Wir empfinden die Legitimierung präventiver repressiver Maßnahmen als gefährlich. Protestierende werden per se als potenzielles Risiko wahrgenommen. Was als ein “besonderes Gefährdungsrisiko” gilt, ist Auslegungssache, und im rechtlichen Rahmen nicht genau definiert. Mit dem Bilde einer “drohenden Gefahr” sollen polizeiliche Zwangsmaßnahmen gegen Menschen möglich gemacht werden, noch bevor ein konkreter Verdacht gegen sie besteht. Damit wird die “Unschuldsvermutung”, und ich sage es noch einmal, weil es wichtig und ein unverzichtbares Grundprinzip unseres rechtsstaatlichen Strafverfahrens ist: damit wird ie Unschuldsvermutung einer jeden Person gezielt underwandert! Als AktivistInnen wollen wir gemäß unserer Grundrechte unseren Protest auf die Straße tragen können, ohne Angst vor Kriminalisierung unseres Protests und polizelicher Repression haben zu müssen!
Vor kurzem wurden in einem intransparenten Prozess Milliardenzahlungen an die Braunkohleindustrie beschlossen und ein Kohleausstieg vor 2038 unmöglich gemacht. Klimapolitisch ist das Kohleausstiegsgesetz katastrophal und wird unsere Proteste nicht befrieden. Wir befürchten jedoch, dass unsere Ambitionen für eine lebenswerte Zukunft und unser Widerstand gegen den Raubbau an der Natur, durch Präventivuntersuchungen massiv beeinträchtigt werden.
… Deswegen fordern wir ein Umdenken und eine strukturelle Transformation! Nein zu einer technisch hochgerüsteten und zunehmend proaktiver vorgehenden Polizei mit zu viel Macht! Ja zu Deeskalation, Kommunikation und demokratischer Kontrolle der Polizei!
Wir fragen uns: Warum beinhaltet eine Novellierung des Polizeigesetzes lediglich eine Ausweitung der Kontroll- und Überwachungsbefugnisse für PolizistInnen? Angesichts von vermehrten Berichten über Polizeigewalt und rechtsextremen Netzwerken innerhalb der Polizei stellen wir die Institution Polizei in in ihrer jetzigen Organisation und Struktur grundlegend in Frage! Macht sie uns denn wirklich sicherer? Oder bekämpft sie nur mit immer drastischeren Mitteln die Symptome, also die Kriminalität eines Systems, das zunehmend als ungerecht entlarvt wird. Um Menschen vor polizeilichem Fehlverhalten und Übergriffen zu schützen, fordern wir desweiteren die Einrichtung einer unabhängigen Beschwerde- und Untersuchungsstelle, wie es sie in vielen Ländern bereits seit Jahren gibt. Polizeiarbeit muss transparent gemacht werden, um Vertrauen zu stärken.
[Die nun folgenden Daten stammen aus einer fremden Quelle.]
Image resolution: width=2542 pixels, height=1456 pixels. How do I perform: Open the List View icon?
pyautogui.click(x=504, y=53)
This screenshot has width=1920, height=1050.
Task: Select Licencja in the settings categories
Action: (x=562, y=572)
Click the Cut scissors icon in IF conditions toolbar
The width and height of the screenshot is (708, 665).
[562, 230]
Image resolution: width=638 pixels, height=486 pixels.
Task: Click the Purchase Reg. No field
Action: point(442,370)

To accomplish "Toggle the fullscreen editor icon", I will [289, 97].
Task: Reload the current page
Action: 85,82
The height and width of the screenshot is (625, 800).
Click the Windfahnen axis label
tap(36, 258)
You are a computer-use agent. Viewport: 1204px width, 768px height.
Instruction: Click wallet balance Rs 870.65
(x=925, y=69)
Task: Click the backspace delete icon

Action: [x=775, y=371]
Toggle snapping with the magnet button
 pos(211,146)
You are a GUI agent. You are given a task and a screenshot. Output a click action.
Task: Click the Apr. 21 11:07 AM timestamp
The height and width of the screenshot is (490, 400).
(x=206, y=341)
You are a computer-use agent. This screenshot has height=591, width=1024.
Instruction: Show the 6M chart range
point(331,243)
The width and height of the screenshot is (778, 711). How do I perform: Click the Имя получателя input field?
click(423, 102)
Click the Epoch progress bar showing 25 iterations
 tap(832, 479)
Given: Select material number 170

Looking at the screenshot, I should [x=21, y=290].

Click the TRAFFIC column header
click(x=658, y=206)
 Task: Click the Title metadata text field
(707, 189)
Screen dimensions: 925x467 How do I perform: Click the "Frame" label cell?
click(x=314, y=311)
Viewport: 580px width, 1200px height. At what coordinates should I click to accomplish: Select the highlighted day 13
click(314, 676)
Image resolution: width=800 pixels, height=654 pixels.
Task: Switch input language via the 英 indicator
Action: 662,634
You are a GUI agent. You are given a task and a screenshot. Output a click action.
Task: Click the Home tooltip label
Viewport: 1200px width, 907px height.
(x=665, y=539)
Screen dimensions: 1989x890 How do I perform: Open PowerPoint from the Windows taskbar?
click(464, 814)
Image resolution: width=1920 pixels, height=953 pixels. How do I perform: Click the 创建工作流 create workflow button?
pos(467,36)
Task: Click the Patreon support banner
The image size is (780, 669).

Wir wünschen uns eine Stadt mit belebten öffentlichen Orten, in der sich ALLE sicher und frei fühlen und bewegen können. Dafür brauchen wir keine ständige Überwachung durch Kameras, Kontrolle durch patroullierende BeamtInnen, Racial Profiling und Kriminalisierung ganzer Orte! Darum: Nein zu Polizeigewalt! Nein zum neuen Polizeigesetz!